Warren Buffet holds approximately 6.5% of his portfolio in Burlington Northern Santa Fe (BNSF), the U.S. biggest railway based on 2006 EBITDA. Bill Gates’ foundation owns a little under 6% of the common shares of Canadian National Railway (CNR). Before the private equity bubble burst, a syndicate of institutions, including Goldman Sachs, contemplated purchasing Canadian Pacific Railways (CPR). Why are all these really rich people and institutions buying up, or contemplating buying, railways? Aren’t railways a relic of a by-gone era?
Not necessarily. The world is a funny place and what goes around comes around and railways are back for several reasons and have become, for some sophisticated investors, a good place to invest.

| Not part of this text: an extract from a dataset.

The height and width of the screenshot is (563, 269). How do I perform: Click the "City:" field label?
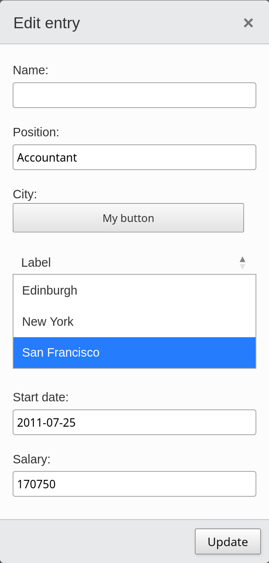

As usual, what is good for some may not be suitable for you so, as per usual, please do your own due diligence before you consider investing in a railway stock.
By railway stock, I am speaking of what the Association of American Railroads classify as U.S. Class I Railroads- these are rail companies with operating revenue equal to or greater than $346.8 million (2006 figures) and include two Canadian railways (CNR and CPR) who, even counting only their U.S. operations, would nevertheless classify as Class I Railroads in and of themselves. In other words, Class I Railroads are the major players in the industry. There are publicly traded stock of smaller railways but I am focusing on the big ones that the Buffet’s and the Gates’ invest in. The Class I Railroads are in order of 2006 EBITDA (expressed in millions):
- BNSF (NYSE: BNI): $4,625
- Union Pacific (NYSE: UP): $4,121
- CNR (TSE: CNR): $3,680
- Norfolk Southern (NYSE: NSC) $3,318
- CSX Corp. (NYSE: CSX) $2,837
- CPR (TSE: CPR) $1,564
- Kansas City Southern (NYSE: KSU) $459 (KSU is so small, relative to its Class I Railroad counterparts, that it is often excluded when people speak of railway stock)
Why exactly are rich people buying the choo-choo train stocks?
- FEW COMPETITORS, HIGH BARRIERS OF ENTRY = PRICING POWER: Six major railways serve 300 million people in the United States (in practicality five since KSU is so small). Two major railways serve 30 million people in Canada with operations in the U.S. as well. These are not a lot of competitors serving a lot of people and the railways tend to have regional dominance rather than an all out free for all nationally. For example, Norfolk Southern is concentrated mostly in the north-east of the USA while BNSF serves mostly west of the Mississippi River. This means they have real market power on their home turf. It also costs a lot to become a major player in the industry- it is not easy to build track, labor costs are high, there are long established ship to train relationships etc. etc. This does not even count the regulatory barriers to enter the industry or buying a competitor.